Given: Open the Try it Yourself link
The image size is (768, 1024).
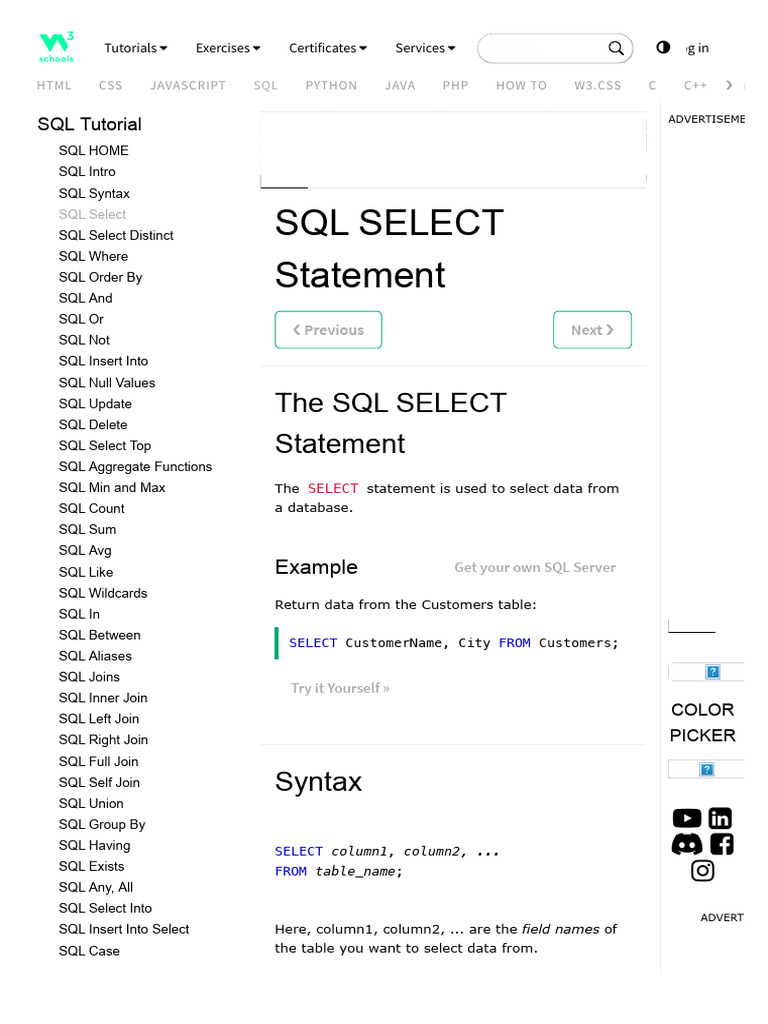Looking at the screenshot, I should tap(340, 688).
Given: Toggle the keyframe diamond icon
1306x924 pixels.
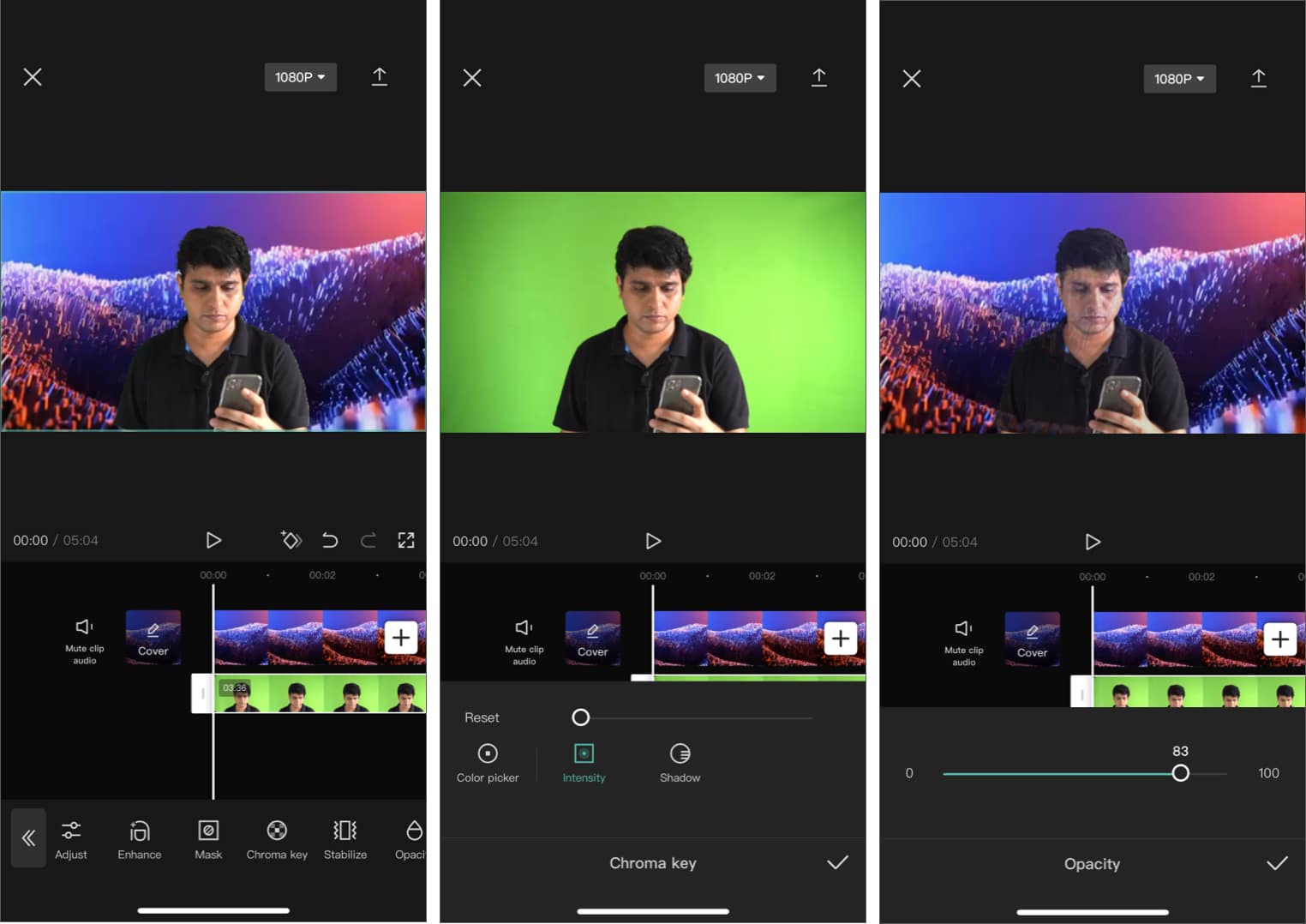Looking at the screenshot, I should pyautogui.click(x=291, y=540).
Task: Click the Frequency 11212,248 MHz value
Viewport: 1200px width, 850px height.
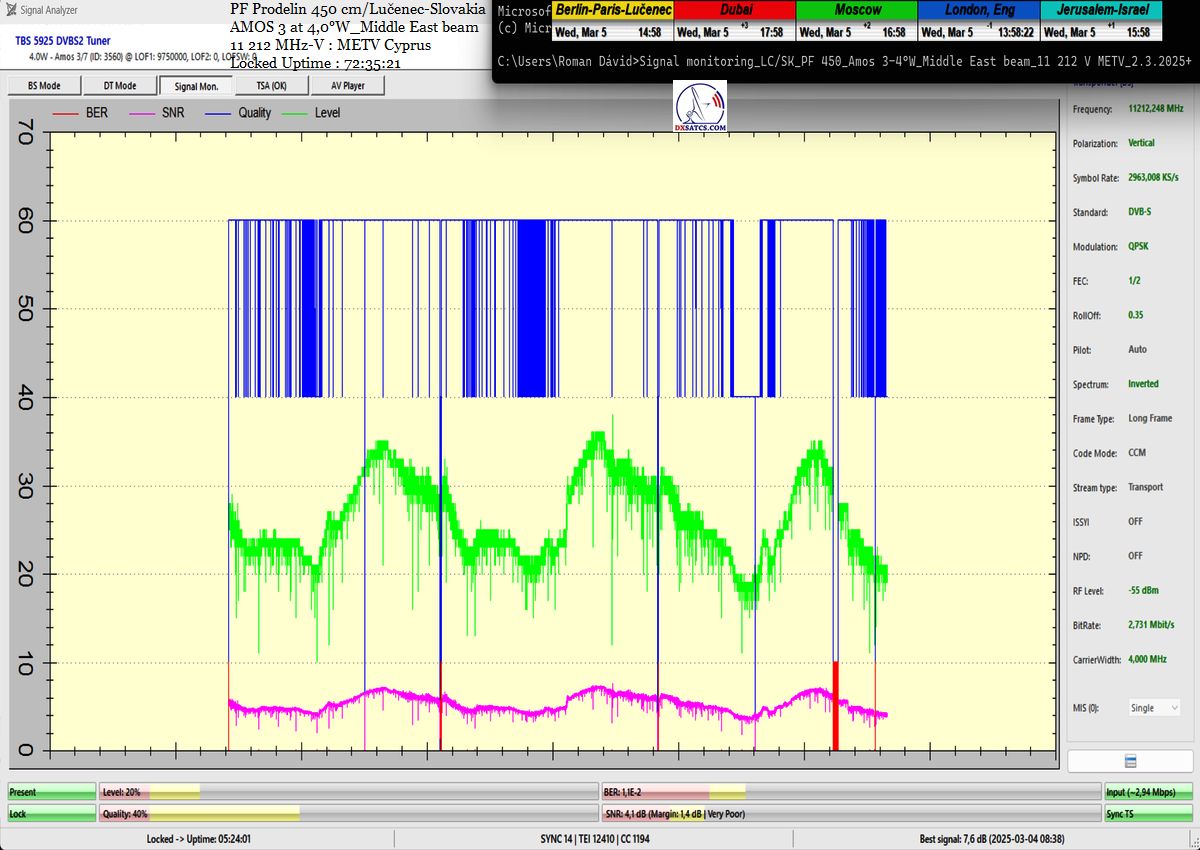Action: point(1155,108)
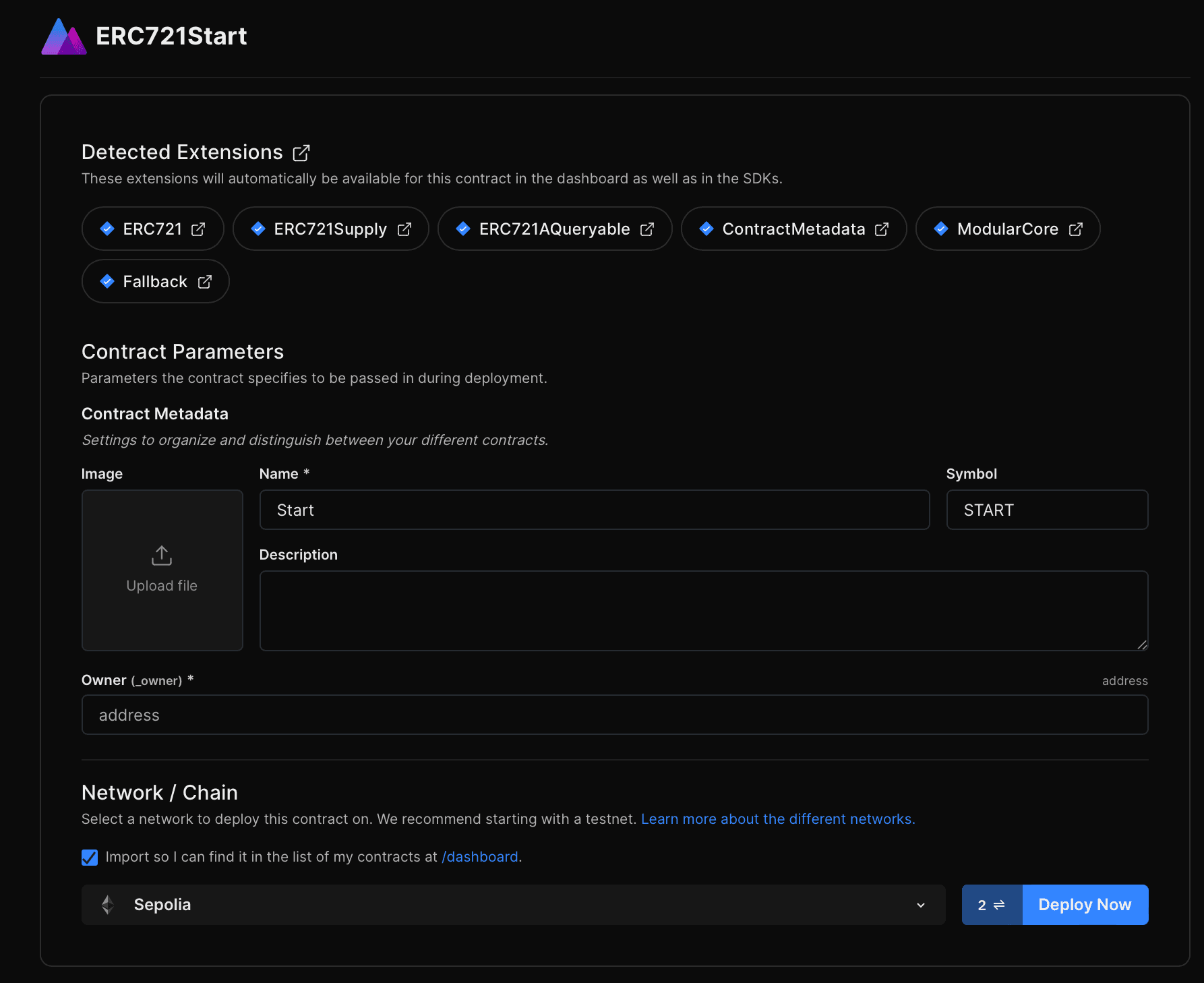Viewport: 1204px width, 983px height.
Task: Open the ERC721 extension external link icon
Action: 198,229
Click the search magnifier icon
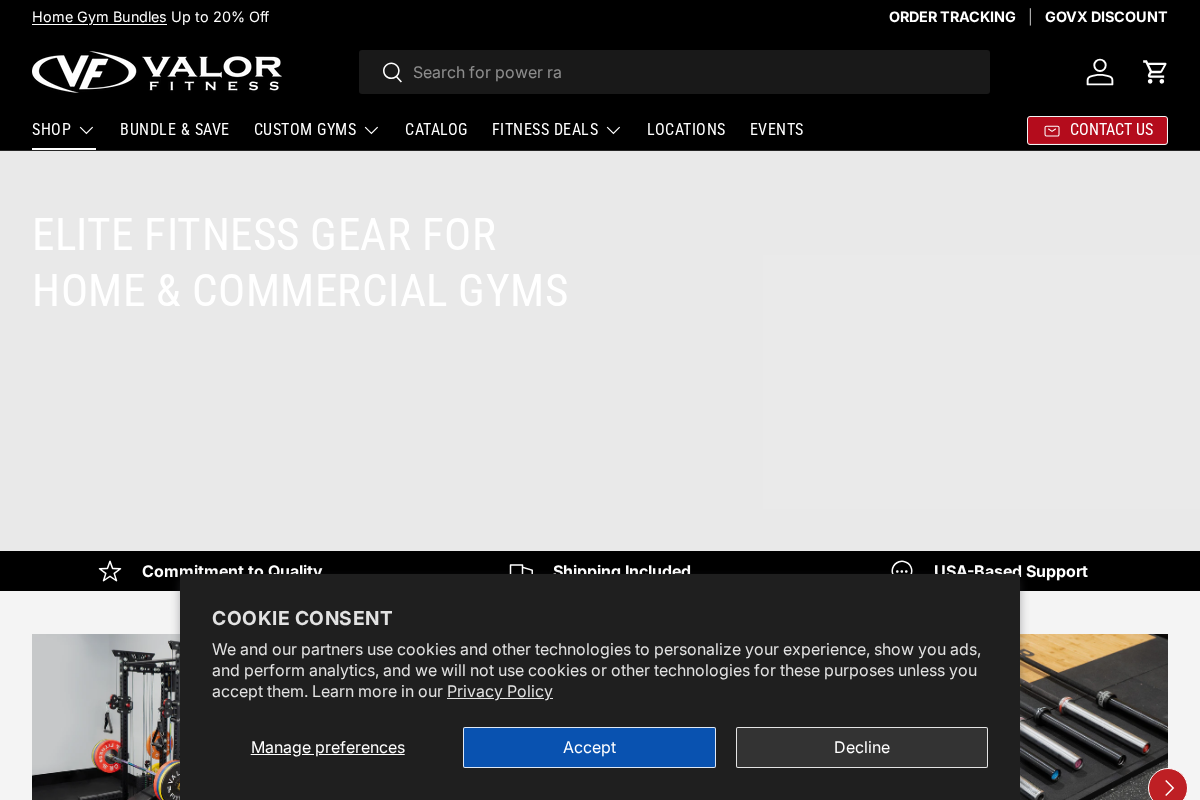Screen dimensions: 1200x800 click(392, 72)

• [Task prompt]
From the line that contains "The image size is (768, 1024)." down to the last line of the material above, every line must be repeated exactly, with pictures removed and both end lines included.

• [Exercise answer]
The image size is (768, 1024).
Looking at the screenshot, I should tap(340, 688).
Given: Toggle the keyframe diamond icon
1306x924 pixels.
Looking at the screenshot, I should pyautogui.click(x=291, y=540).
Task: Click the Frequency 11212,248 MHz value
Viewport: 1200px width, 850px height.
Action: point(1155,108)
Viewport: 1204px width, 983px height.
Task: Open the ERC721 extension external link icon
Action: 198,229
Click the search magnifier icon
Screen dimensions: 1200x800 click(392, 72)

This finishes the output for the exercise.